Historically, Philadelphia chromosome positive ALL has been treated with intensive chemotherapy
plus a BCR-ABL tyrosine kinase inhibitor. With that combination we can generally achieve long-term
survival of up to about 50% in patients. However, one major problem with that combination is that
many patients still relapse and they often relapse with a specific mutation in the ABL gene called
T315I. So ponatinib is a specific BCR-ABL TKI that is able to overcome those mutations. It has been
shown to have significant activity in combination with intensive chemotherapy. We have shown very
high molecular response rates when given with hyper-CVAD plus ponatinib with many patients having
very long-term survival without need for transplant in first remission.
Blinatumomab is also a very effective drug in relapsed/refractory Philadelphia chromosome positive
ALL and it is associated with very high rates of MRD response. So this trial was specifically to look at
two of these very potent agents that we have, so ponatinib, a very potent TKI, and blinatumomab, a
very effective immune-based therapy, with the intent that we can develop this chemotherapy-free
What was the design of the study?
The design of the study is we give ponatinib 30mg daily in combination with blinatumomab.

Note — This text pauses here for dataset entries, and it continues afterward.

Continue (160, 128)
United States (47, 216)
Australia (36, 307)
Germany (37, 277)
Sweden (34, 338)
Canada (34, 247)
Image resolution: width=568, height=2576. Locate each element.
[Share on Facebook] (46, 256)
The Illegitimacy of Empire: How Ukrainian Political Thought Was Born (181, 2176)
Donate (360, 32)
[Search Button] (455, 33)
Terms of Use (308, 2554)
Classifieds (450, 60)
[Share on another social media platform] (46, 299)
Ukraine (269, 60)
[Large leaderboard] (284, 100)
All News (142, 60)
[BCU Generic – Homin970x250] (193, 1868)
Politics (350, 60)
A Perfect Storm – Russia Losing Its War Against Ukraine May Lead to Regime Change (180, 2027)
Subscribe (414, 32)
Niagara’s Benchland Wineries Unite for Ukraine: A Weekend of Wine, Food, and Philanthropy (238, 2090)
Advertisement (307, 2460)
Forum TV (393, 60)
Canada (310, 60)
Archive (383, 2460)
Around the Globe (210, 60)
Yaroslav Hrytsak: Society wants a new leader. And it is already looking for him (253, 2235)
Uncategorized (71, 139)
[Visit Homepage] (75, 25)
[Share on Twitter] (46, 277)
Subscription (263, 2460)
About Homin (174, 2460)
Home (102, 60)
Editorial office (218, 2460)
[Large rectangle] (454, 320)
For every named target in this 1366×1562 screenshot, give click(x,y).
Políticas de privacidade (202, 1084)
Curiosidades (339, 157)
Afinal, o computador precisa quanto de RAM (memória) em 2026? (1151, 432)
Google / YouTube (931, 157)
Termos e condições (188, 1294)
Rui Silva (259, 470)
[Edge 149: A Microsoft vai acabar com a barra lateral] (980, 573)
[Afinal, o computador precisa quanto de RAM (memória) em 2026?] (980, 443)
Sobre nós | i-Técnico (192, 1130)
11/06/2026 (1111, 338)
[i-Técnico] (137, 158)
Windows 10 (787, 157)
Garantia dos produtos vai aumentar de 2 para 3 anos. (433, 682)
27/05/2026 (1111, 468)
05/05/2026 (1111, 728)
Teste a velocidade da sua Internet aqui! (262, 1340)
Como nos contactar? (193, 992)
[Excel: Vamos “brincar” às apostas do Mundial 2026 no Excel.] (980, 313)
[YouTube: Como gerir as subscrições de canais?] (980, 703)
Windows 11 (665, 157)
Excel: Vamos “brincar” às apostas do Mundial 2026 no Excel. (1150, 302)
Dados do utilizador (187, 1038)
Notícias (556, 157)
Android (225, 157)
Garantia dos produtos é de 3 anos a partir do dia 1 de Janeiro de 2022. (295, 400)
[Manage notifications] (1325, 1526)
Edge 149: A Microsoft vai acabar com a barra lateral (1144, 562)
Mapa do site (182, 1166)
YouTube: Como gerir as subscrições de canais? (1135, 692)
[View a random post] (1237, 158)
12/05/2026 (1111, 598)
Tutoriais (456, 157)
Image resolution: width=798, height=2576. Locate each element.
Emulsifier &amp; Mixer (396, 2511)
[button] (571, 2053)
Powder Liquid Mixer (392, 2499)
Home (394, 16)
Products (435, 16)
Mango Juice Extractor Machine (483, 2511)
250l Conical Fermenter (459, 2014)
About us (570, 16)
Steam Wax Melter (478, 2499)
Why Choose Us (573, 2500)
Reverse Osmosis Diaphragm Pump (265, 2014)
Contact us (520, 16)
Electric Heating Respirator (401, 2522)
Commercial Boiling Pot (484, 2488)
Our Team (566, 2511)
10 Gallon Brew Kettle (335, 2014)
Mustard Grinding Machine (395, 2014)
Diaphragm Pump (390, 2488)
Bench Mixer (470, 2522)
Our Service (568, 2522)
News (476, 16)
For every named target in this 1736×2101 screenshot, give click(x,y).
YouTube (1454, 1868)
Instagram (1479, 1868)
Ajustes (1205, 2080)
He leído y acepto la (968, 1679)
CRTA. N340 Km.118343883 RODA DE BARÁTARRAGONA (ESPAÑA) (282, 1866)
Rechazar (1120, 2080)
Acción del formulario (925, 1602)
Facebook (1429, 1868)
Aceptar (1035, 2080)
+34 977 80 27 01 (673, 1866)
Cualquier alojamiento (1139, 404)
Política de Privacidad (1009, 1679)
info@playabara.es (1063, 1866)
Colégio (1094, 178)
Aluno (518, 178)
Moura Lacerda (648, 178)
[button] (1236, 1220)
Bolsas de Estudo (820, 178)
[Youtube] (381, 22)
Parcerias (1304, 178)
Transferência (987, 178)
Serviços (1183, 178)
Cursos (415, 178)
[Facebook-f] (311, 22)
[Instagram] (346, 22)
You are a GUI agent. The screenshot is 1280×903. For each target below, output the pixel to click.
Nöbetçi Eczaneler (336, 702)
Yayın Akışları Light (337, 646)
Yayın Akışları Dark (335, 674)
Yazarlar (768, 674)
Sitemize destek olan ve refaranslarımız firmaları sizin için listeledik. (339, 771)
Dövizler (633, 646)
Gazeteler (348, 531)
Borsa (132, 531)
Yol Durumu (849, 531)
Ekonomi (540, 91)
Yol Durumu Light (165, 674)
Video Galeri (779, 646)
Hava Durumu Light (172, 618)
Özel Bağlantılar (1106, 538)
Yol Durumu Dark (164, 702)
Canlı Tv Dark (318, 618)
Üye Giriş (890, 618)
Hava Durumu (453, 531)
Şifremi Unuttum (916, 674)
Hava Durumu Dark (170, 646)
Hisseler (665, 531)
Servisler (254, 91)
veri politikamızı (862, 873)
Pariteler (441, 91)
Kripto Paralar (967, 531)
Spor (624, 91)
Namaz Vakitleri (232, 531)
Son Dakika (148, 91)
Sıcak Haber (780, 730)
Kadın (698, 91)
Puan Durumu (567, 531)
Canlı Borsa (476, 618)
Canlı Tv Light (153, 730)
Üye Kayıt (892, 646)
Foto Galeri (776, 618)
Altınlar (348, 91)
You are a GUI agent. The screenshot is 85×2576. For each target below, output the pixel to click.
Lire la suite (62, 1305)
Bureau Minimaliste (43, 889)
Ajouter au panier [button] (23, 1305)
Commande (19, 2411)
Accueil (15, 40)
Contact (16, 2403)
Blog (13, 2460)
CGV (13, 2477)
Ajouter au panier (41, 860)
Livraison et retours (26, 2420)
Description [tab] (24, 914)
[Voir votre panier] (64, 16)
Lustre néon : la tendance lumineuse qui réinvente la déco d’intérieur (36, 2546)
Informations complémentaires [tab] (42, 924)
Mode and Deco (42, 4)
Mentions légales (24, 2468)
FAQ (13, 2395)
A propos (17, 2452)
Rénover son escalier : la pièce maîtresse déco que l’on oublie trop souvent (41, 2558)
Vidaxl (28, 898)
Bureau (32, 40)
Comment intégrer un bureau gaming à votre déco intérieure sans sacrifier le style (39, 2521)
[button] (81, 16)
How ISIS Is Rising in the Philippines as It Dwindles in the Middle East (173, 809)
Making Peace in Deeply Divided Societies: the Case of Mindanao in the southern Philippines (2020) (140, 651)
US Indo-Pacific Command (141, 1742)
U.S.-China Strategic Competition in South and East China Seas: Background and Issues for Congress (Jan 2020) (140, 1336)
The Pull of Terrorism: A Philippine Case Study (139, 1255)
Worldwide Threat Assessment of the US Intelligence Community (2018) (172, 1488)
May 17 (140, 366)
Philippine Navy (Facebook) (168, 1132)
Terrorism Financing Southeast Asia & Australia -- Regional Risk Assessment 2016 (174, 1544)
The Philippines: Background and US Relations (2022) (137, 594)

Importantly, we start them both at the same time, this is in contrast, for example, to the D-ALBA study
which was done by the Italian group that did sequential dasatinib for a period of time and then
introduced the blinatumomab. So we introduced both the TKI, ponatinib, and blinatumomab at the
same time, beginning with cycle 1. We start ponatinib, again, at 30mg daily and then we decrease the
dose to 15mg daily once patients achieve a complete molecular response, meaning we can’t detect
BCR-ABL transcripts by PCR anymore. We give up to five cycles of blinatumomab and then patients
just receive maintenance ponatinib for at least five years and indefinitely if they’re tolerating it well.
We also give twelve doses of intrathecal chemotherapy which is important to prevent CNS relapses.
What were the key findings?
We’ve treated 55 patients so far; 35 patients with newly diagnosed Philadelphia chromosome positive
ALL, 14 patients with relapsed/refractory Ph+ ALL and six patients with CML in lymphoid blast phase.
We’ve seen very high rates of response and particularly complete molecular response, so essentially
MRD negativity. In the front line cohort, for example, 85% of patients achieved a complete molecular
response; in the relapsed/refractory cohort 79% of patients achieved a complete molecular response.
The responses are lower in the patients with CML in lymphoid blast phase because it’s really a
Importantly, when we look at the durability of these responses, in the front line cohort in particular
what we have seen is none of the patients have relapsed and we’ve only transplanted one patient. So
this is in sharp contrast to what the dogma has been for a long time in Philadelphia chromosome
positive ALL where the thought was that we need to get everybody into remission and then transplant
them in first remission. So we’ve only transplanted one out of the 35 patients.
Despite the fact that most of these patients are not transplanted with the chemotherapy free regimen,
we have a two-year overall survival rate of 93%, again with no relapses. Outcomes also look very
good in the relapsed/refractory group – we have a two year survival of 61% – so it looks encouraging
also in patients with relapsed/refractory Ph+ ALL.
What did you see in terms of safety?
The safety is really consistent with the known toxicity profiles of ponatinib and blinatumomab when
given separately. Certainly ponatinib can be associated with particular toxicities – cardiovascular
toxicities, pancreatitis, blood clots. But by starting at a 30mg dose and then going down to 15mg for patients who achieve a complete molecular response, which is, again, the vast majority of patients,
we have seen some grade 3 toxicities but we have not seen any serious grade 4 or 5 toxicities with
the ponatinib regimen. Blinatumomab, again, is a very safe drug in Ph+ ALL; the main toxicities that
we see are cytokine release syndrome and neurotoxicity. We had one patient with grade 3 cytokine
release syndrome, the rest of the toxicities were grade 1 and 2. Only one patient had to discontinue
blinatumomab therapy and that was a patient who had just a recurrent grade 2 neurotoxicity. So,
overall very consistent with the known side effect profiles of those drugs given individually.
What impact did these results have on the treatment of ALL and what is next for the study?
We really need to confirm the durability of these responses. We were very encouraged by the idea
that we have had very high rates of complete molecular response and, so far, very good, durable
remissions without transplant. But we want to confirm the durability and make sure that there are no
later relapses with this different regimen.
Going forward, if these data are confirmed with longer follow up this is really a potential paradigm shift
in the treatment of Ph+ ALL. We’ve already seen that with, again, the study with dasatinib and
blinatumomab, seen very good results with the chemotherapy free regimen. Our study is somewhat
unique in the fact that we haven’t transplanted patients so we’ve really shown the proof of principle of
giving these chemotherapy free regimens without routine transplant and first remission.
So if these data are confirmed I think that the standard will change and we really won’t be giving
chemotherapy or transplant for the vast majority of patients with Ph+ ALL, regardless of age.